Hetgeen meer of anders is ten laste gelegd is niet bewezen. De verdachte moet daarvan worden vrijgesproken.

5..Strafbaarheid feiten

5.1.1.
Standpunt verdediging
De raadsman heeft in de zaak met parketnummer 10/060737-21 ten aanzien van de feiten 1 t/m 3 aangevoerd dat de verdachte gebruik heeft gemaakt van zijn recht op vrijheid van meningsuiting, zoals beschermd in artikel 10 van het Europees Verdrag voor de Rechten van de Mens en de fundamentele vrijheden (hierna: EVRM), en dat zijn handelen daarom niet strafbaar is.
5.1.2.
Juridisch kader vrijheid van meningsuiting
De vraag die de rechtbank moet beantwoorden is of de vrijheid van meningsuiting zoals bedoeld in artikel 10 EVRM de strafbaarheid van voornoemde feiten in de weg staat.
Vrijheid van meningsuiting is één van de belangrijkste grondrechten, maar dat betekent niet dat de vrijheid van meningsuiting onbeperkt is. Artikel 10 lid 2 EVRM bevat de voorwaarden waaronder de vrijheid van meningsuiting kan worden beperkt:
de beperking is voorzien bij wet;
de beperking dient een geoorloofd doel;
de beperking is noodzakelijk in een democratische samenleving.
Voor de beoordeling van de vraag of een beperking noodzakelijk is in een democratische samenleving, hebben de nationale autoriteiten een ruime beoordelingsvrijheid. Over het algemeen kan worden gesteld dat wanneer een uitlating als bijdrage aan een maatschappelijk debat moet worden gezien, een beperking daarvan een schending van artikel 10 EVRM oplevert. In het geval een uitlating geen bijdrage levert aan een publiek debat, is een beperking van de vrijheid van meningsuiting eerder geoorloofd.
5.1.3.
Beoordeling
Opruiing en bedreiging zijn strafbaar gesteld in artikel 131 Sr respectievelijk artikel 285 Sr, zodat de beperking is voorzien bij wet en aan de onder 1. gestelde voorwaarde wordt voldaan. Ook aan de voorwaarde onder 2. is voldaan omdat deze beperking een geoorloofd doel dient, namelijk het voorkomen van strafbare feiten.
De rechtbank is van oordeel dat ook aan de onder 3. gestelde voorwaarde is voldaan. Daarbij weegt de rechtbank de aard, de context en het effect van de uitlating mee. De uitlatingen zijn geplaatst in de Telegram groepen “Rellen Nederland” en “Stop de Lockdown” en zetten zoals reeds in bovenstaande overwegingen door de rechtbank is geconcludeerd, aan tot gewelddadig optreden tegen het openbaar gezag.
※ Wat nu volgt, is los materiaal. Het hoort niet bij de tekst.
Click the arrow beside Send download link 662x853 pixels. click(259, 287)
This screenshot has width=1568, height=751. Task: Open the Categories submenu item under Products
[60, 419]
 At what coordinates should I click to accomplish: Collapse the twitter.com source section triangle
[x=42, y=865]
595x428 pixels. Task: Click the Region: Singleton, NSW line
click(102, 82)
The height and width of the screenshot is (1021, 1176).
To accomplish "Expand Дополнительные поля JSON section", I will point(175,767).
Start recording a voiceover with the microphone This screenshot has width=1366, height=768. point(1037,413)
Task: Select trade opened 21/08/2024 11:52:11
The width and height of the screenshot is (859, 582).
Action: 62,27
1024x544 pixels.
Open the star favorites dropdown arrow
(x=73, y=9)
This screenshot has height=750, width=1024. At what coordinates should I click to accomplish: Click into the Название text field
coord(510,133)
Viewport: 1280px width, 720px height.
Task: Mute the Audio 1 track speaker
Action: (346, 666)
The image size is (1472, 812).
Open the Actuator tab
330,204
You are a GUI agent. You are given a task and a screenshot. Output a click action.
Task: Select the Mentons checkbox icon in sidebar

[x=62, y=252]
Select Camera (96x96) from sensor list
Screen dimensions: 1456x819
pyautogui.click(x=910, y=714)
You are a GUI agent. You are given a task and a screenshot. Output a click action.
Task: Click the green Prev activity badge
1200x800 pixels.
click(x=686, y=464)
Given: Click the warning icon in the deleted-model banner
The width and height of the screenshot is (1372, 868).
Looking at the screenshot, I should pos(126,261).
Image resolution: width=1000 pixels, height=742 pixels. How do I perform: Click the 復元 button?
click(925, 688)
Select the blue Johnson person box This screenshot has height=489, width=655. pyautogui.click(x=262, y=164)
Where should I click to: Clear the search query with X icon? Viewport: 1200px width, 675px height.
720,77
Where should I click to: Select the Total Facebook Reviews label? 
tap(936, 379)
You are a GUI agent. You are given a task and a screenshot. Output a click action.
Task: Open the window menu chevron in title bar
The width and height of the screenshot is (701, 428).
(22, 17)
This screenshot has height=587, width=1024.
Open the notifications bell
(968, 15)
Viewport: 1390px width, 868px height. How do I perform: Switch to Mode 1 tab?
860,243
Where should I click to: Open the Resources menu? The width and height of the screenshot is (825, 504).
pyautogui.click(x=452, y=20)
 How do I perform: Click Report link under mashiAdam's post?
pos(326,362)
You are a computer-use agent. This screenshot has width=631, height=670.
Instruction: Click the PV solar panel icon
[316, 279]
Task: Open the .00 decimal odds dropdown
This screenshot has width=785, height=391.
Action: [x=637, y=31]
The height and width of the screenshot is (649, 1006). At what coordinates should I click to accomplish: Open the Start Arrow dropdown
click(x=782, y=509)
De rechtbank is van oordeel dat de uitlatingen niet kunnen worden opgevat als te zijn bedoeld om een publiek debat op gang te brengen, immers zijn de bewoordingen en de toonzetting van de uitlatingen niet gericht op het uitnodigen tot een open gedachtewisseling. Het oproepen tot geweld is zodanig in strijd met de uitgangspunten van een democratie dat er een dwingende maatschappelijke noodzaak bestaat om de verdachte in zijn recht op vrijheid van meningsuiting te beperken. Er is geen minder ingrijpend middel denkbaar om dat doel (het voorkomen van een strafbaar feit) te bereiken. De beperking is daarmee ook proportioneel.
Aldus is de rechtbank van oordeel dat een inbreuk op het recht op vrijheid van meningsuiting gerechtvaardigd is en dat deze in onderhavig geval niet in strijd is met artikel 10 EVRM. Een veroordeling voor het bewezenverklaarde handelen is naar het oordeel van de rechtbank dan ook niet in strijd met voornoemde verdragsbepaling.
5.1.4.
Conclusie
De rechtbank is van oordeel dat de vrijheid van meningsuiting de strafbaarheid van de bewezenverklaarde feiten niet in de weg staat. Ook overigens zijn geen andere feiten en omstandigheden aannemelijk geworden die de strafbaarheid van het bewezenverklaarde uitsluiten, zodat de feiten zijn strafbaar zijn.
De bewezen feiten leveren op:
onder parketnummer 10/060737-21

4..diefstal;

eendaadse samenloop van:

1. in het openbaar, bij geschrift tot gewelddadig optreden tegen het openbaar gezag opruien, meermalen gepleegd

en

2. bedreiging met enig misdrijf tegen het leven gericht, meermalen gepleegd

en

3. bedreiging met enig misdrijf tegen het leven gericht;

onder parketnummer13/201153-21
opzettelijk niet voldoen aan een bevel of vordering, krachtens wettelijk voorschrift gedaan door een ambtenaar met de uitoefening van enig toezicht belast.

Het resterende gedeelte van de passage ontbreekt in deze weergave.